This paper mainly talks about scheduling strategy.

Look at 2467 lines of code in the runtime/proc.go file to analyze the schedule function:

// One round of scheduler: find a runnable goroutine and execute it.// Never returns.func schedule() {    _g_ := getg()   //_g_ = m.g0    ......    var gp *g    ......       if gp == nil  {/ / check the global runnable queue once in a while to ensure fairness. / / otherwise two goroutines can completely occupy the local runqueue / / by constantly repaying each other. / / to ensure fairness in scheduling, each worker thread needs to first obtain goroutines from the global run queue for each 61 times of scheduling// If only goroutines in the local run queue are scheduled, goroutines in the global run queue may not be run. If _g_. M.p.ptr(). Schedtick% 61 = = 0 & & sched. Runqsize > 0 {lock (& sched. Lock) / / all worker threads can access the global run queue, so it is necessary to lock gp = globrunqget(_g_.m.p.ptr(), 1) //Get 1 goroutine unlock (& sched. Lock)}} if GP = = nil {/ / get goroutine GP from the local run queue of P associated with m, inherittime = runqget (_g_.m.p.ptr()) if GP! = nil & & _g_.m.spinning {throw ("schedule: spinning with local work")}} if GP = = nil {/ / if no goroutine needs to be run is found from both the local run queue and the global run queue, / / call the findrunnable function to steal it from the run queue of other worker threads. If not, the current worker thread will go to sleep. / / the findrunnable function will not return until the goroutine needs to be run is obtained. GP, inherit Ttime = findrunnable() / / blocks until work is available}... / / the running code is runtime, and the function call stack uses G0 stack space. / / call execute to switch to GP code and stack space to run execute(gp, inheritTime)}

The schedule searches for runnable goroutine s from each running queue in three steps, as follows:

  1. Find a goroutine from the global run queue. In order to ensure scheduling fairness, each worker thread needs to find a goroutine running from the global run queue first every 61 times of scheduling, so as to ensure that goroutines in the global run queue can get scheduling opportunities. The global run queue can be accessed by all worker threads, so it needs to be locked before accessing it.

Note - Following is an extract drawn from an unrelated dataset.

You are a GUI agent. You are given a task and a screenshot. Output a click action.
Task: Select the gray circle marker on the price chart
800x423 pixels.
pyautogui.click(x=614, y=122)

  2. Find goroutine from the local running queue of the worker thread. If goroutine is not required or cannot be obtained from the global running queue, it shall be obtained from the local running queue.

  3. Steal goroutine from the running queue of other worker threads. If goroutine is not obtained in the second part, you need to call findrunnable to steal goroutine from the running queue of other worker threads. Before stealing, findrunnable or try again to find the goroutine to be run from the global running queue and the local running queue of the current workflow.

Finding a runnable goroutine from the global run queue is completed through globrunqget. The first parameter of the function is p bound to the current worker thread, and the second parameter max indicates how many g can be taken from the global run queue to the local run queue of the current worker thread.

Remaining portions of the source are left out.